Task statement:
Once you find the line with "Refund policy (26, 2051)" in the entries below, return exactly every line from it through the line with "February (627, 1844)".

[Stored items]
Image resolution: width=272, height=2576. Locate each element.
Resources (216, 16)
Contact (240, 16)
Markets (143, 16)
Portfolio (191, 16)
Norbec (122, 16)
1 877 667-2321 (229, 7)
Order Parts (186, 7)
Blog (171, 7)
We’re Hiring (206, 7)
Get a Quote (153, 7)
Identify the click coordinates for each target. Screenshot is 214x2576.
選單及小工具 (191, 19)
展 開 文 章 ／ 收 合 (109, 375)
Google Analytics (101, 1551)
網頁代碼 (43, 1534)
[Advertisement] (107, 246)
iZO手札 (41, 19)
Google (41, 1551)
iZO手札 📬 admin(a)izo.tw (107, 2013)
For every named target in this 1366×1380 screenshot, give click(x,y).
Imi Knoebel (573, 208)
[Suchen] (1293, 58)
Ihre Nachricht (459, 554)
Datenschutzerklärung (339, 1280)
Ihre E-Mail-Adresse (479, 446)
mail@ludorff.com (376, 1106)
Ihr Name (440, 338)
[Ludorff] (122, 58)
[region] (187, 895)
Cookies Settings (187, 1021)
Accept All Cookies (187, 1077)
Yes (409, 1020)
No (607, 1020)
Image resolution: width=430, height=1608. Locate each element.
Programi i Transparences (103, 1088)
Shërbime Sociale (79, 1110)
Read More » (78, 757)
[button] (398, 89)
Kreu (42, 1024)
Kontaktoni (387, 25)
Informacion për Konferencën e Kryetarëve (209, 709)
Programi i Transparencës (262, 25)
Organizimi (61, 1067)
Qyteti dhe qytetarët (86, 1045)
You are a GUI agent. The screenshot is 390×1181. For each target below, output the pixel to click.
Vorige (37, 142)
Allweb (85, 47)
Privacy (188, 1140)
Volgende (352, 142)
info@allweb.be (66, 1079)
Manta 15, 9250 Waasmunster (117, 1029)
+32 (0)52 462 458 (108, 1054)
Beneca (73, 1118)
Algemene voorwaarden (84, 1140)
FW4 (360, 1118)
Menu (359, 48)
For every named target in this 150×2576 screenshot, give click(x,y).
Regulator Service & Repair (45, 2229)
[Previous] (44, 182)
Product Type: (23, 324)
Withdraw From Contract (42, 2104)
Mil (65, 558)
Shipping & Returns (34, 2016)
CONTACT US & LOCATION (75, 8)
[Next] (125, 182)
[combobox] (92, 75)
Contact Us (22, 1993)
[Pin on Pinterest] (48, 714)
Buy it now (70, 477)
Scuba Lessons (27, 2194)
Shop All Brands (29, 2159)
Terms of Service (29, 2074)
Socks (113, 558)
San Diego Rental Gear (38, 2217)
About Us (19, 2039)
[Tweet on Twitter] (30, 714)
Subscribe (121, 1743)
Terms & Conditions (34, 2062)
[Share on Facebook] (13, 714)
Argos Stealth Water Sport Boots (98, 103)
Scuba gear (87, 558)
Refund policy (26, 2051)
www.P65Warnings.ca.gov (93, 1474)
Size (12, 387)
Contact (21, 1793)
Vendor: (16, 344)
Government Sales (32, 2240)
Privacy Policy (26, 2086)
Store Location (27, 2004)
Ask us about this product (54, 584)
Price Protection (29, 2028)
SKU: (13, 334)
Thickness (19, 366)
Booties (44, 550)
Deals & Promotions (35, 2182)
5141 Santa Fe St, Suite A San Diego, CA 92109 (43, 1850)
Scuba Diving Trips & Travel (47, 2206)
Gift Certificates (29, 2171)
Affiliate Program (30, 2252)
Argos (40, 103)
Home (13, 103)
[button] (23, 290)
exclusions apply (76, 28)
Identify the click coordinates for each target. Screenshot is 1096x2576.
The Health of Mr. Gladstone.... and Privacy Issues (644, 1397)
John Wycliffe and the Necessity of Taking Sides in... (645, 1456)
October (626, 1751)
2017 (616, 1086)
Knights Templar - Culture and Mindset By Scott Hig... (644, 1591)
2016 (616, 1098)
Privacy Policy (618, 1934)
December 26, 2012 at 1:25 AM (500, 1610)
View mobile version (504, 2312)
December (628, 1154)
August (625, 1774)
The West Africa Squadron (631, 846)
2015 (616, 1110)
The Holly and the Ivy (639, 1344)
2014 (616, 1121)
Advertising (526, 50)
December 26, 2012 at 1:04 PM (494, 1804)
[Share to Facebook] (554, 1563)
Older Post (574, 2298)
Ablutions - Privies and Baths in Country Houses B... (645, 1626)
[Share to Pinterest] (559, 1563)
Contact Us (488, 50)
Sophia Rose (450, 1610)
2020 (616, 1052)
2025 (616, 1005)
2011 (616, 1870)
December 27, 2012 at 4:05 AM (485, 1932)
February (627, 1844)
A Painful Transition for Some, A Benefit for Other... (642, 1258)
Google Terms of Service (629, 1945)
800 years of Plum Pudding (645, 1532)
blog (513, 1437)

Result of this task:
Refund policy (26, 2051)
www.P65Warnings.ca.gov (93, 1474)
Size (12, 387)
Contact (21, 1793)
Vendor: (16, 344)
Government Sales (32, 2240)
Privacy Policy (26, 2086)
Store Location (27, 2004)
Ask us about this product (54, 584)
Price Protection (29, 2028)
SKU: (13, 334)
Thickness (19, 366)
Booties (44, 550)
Deals & Promotions (35, 2182)
5141 Santa Fe St, Suite A San Diego, CA 92109 (43, 1850)
Scuba Diving Trips & Travel (47, 2206)
Gift Certificates (29, 2171)
Affiliate Program (30, 2252)
Argos (40, 103)
Home (13, 103)
[button] (23, 290)
exclusions apply (76, 28)
Identify the click coordinates for each target. Screenshot is 1096x2576.
The Health of Mr. Gladstone.... and Privacy Issues (644, 1397)
John Wycliffe and the Necessity of Taking Sides in... (645, 1456)
October (626, 1751)
2017 (616, 1086)
Knights Templar - Culture and Mindset By Scott Hig... (644, 1591)
2016 (616, 1098)
Privacy Policy (618, 1934)
December 26, 2012 at 1:25 AM (500, 1610)
View mobile version (504, 2312)
December (628, 1154)
August (625, 1774)
The West Africa Squadron (631, 846)
2015 (616, 1110)
The Holly and the Ivy (639, 1344)
2014 (616, 1121)
Advertising (526, 50)
December 26, 2012 at 1:04 PM (494, 1804)
[Share to Facebook] (554, 1563)
Older Post (574, 2298)
Ablutions - Privies and Baths in Country Houses B... (645, 1626)
[Share to Pinterest] (559, 1563)
Contact Us (488, 50)
Sophia Rose (450, 1610)
2020 (616, 1052)
2025 (616, 1005)
2011 (616, 1870)
December 27, 2012 at 4:05 AM (485, 1932)
February (627, 1844)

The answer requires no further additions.